For the entries that follow, produce an exact copy with no pictures in it.

== Segment start ==

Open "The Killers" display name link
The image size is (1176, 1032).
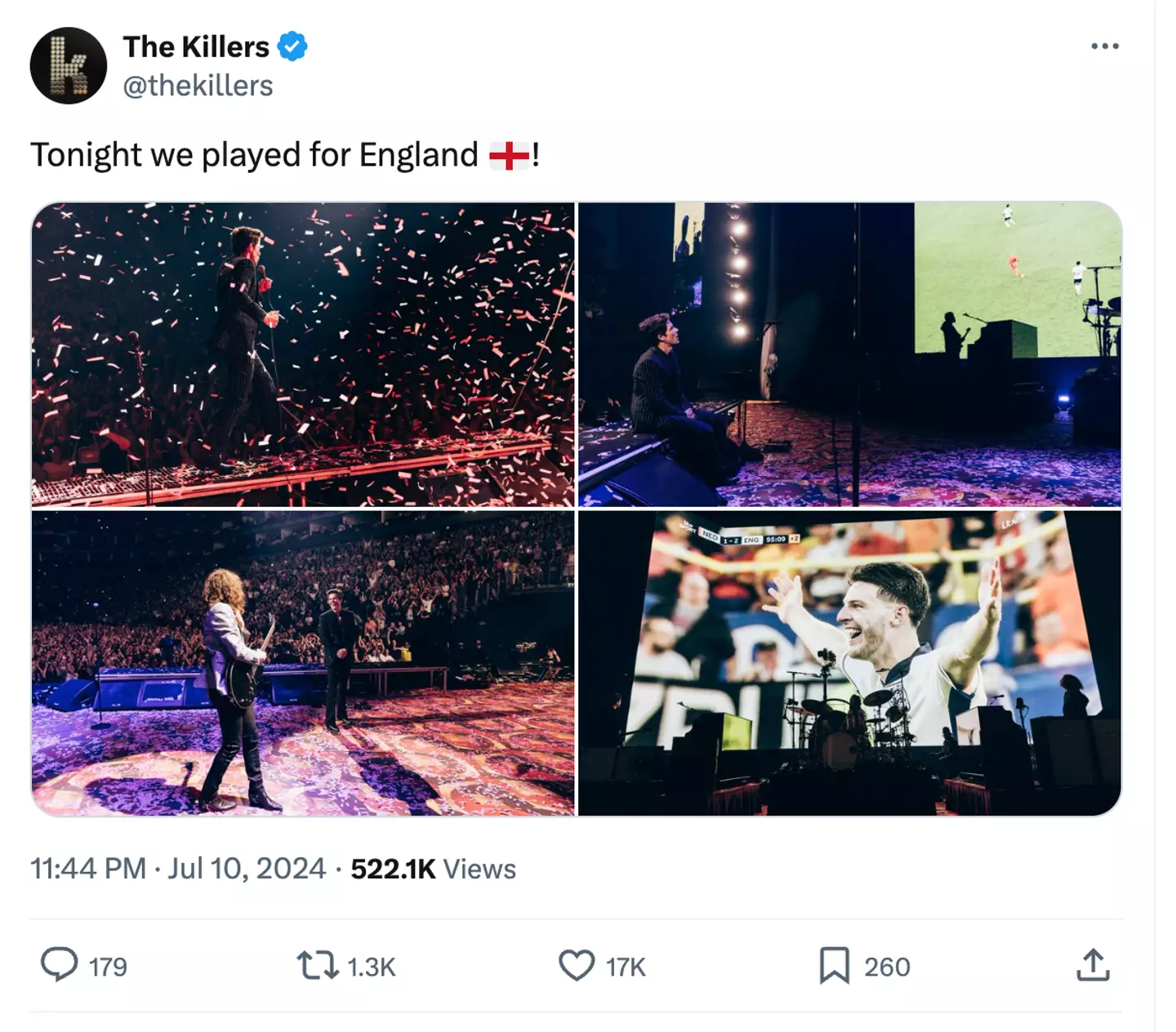pyautogui.click(x=196, y=47)
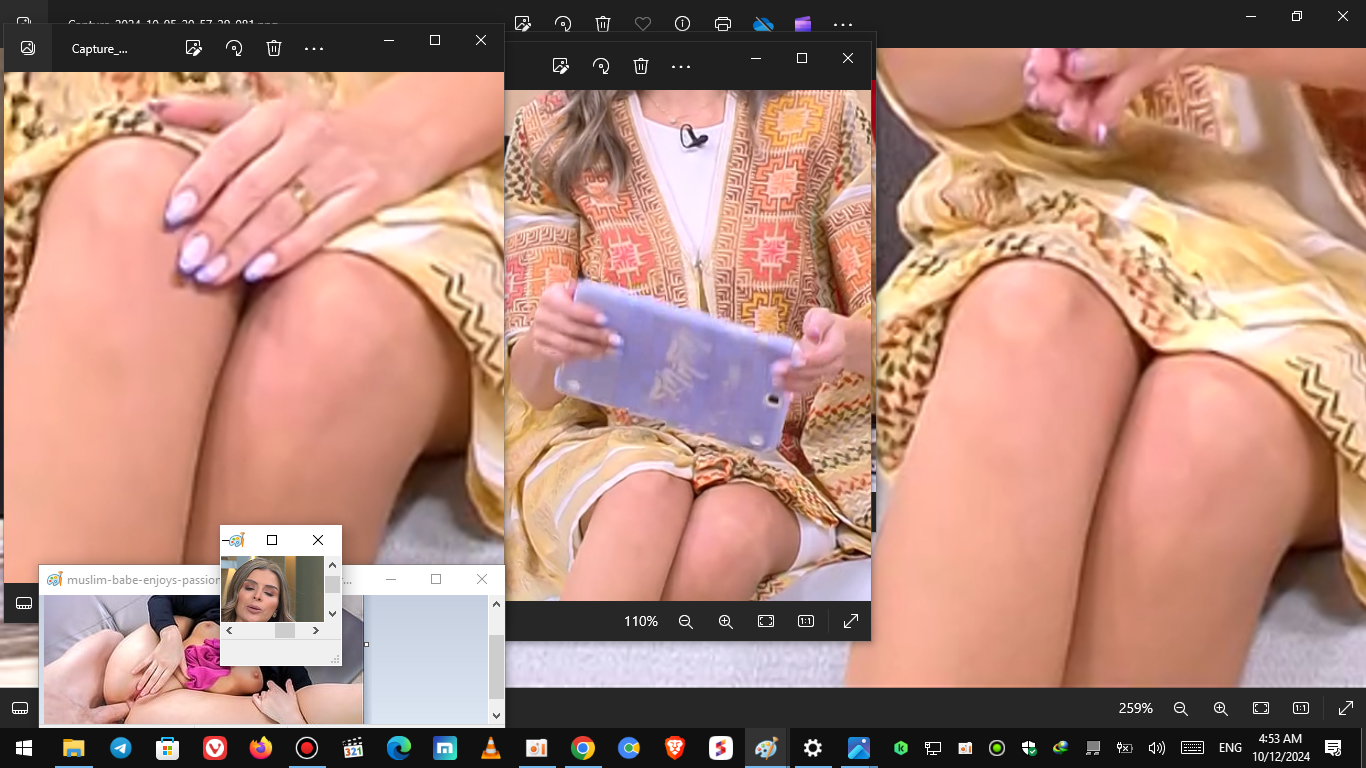Enter fullscreen from the 259% zoom bar
This screenshot has height=768, width=1366.
point(1345,708)
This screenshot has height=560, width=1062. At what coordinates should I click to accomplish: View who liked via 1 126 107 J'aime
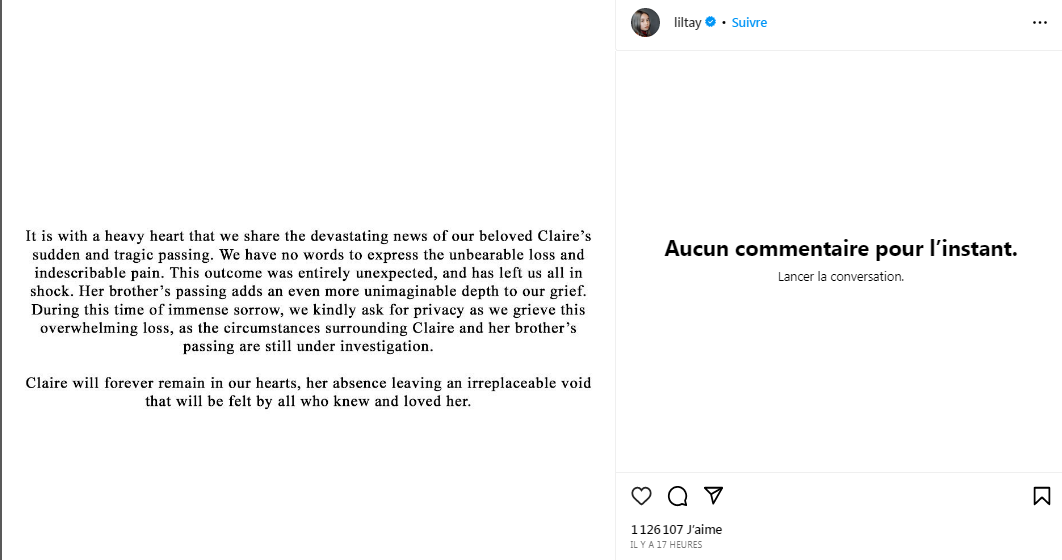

== Segment end ==

> [Output]
Open "The Killers" display name link
The image size is (1176, 1032).
pyautogui.click(x=196, y=47)
Enter fullscreen from the 259% zoom bar
This screenshot has height=768, width=1366.
point(1345,708)
This screenshot has height=560, width=1062. At what coordinates should I click to accomplish: View who liked via 1 126 107 J'aime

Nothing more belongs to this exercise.